Del deseo de ser estimado… ¡líbrame, Jesús!
Del deseo de ser amado… ¡líbrame, Jesús!
Del deseo de ser elogiado… ¡líbrame, Jesús!
Del deseo de ser honrado… ¡líbrame, Jesús!
Del deseo de ser ensalzado… ¡líbrame, Jesús!
Del deseo de ser preferido… ¡líbrame, Jesús!
Del deseo de ser consultado… ¡líbrame, Jesús!
Del deseo de ser aprobado… ¡líbrame, Jesús!
Del temor de ser humillado… ¡líbrame, Jesús!
Del temor de ser despreciado… ¡líbrame, Jesús!
Del temor de ser rechazado… ¡líbrame, Jesús!
Del temor de ser calumniado… ¡líbrame, Jesús!
Del temor de ser olvidado… ¡líbrame, Jesús!
Del temor de ser ridiculizado… ¡líbrame, Jesús!
Del temor de ser injuriado… ¡líbrame, Jesús!
Del temor de ser sospechoso… ¡líbrame, Jesús!

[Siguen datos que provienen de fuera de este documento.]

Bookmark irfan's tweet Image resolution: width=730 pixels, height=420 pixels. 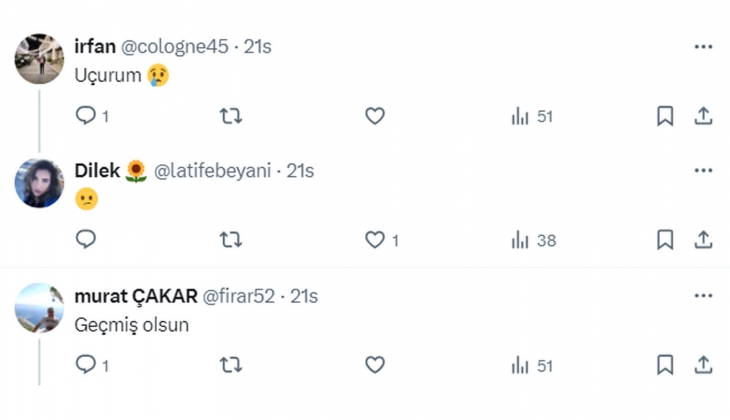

Que otros sean más estimados que yo…
Que otros sean más amados que yo…
Que otros crezcan en la opinión del mundo,
y que yo disminuya…
Que otros sean empleados en cargos,
y se prescinda de mí…
Que otros sean ensalzados, y yo no…
Que otros sean preferidos a mí en todo…
Que otros sean más santos que yo,
con tal que yo lo sea en cuanto puedo…
¡Jesús, concédeme la gracia de desearlo!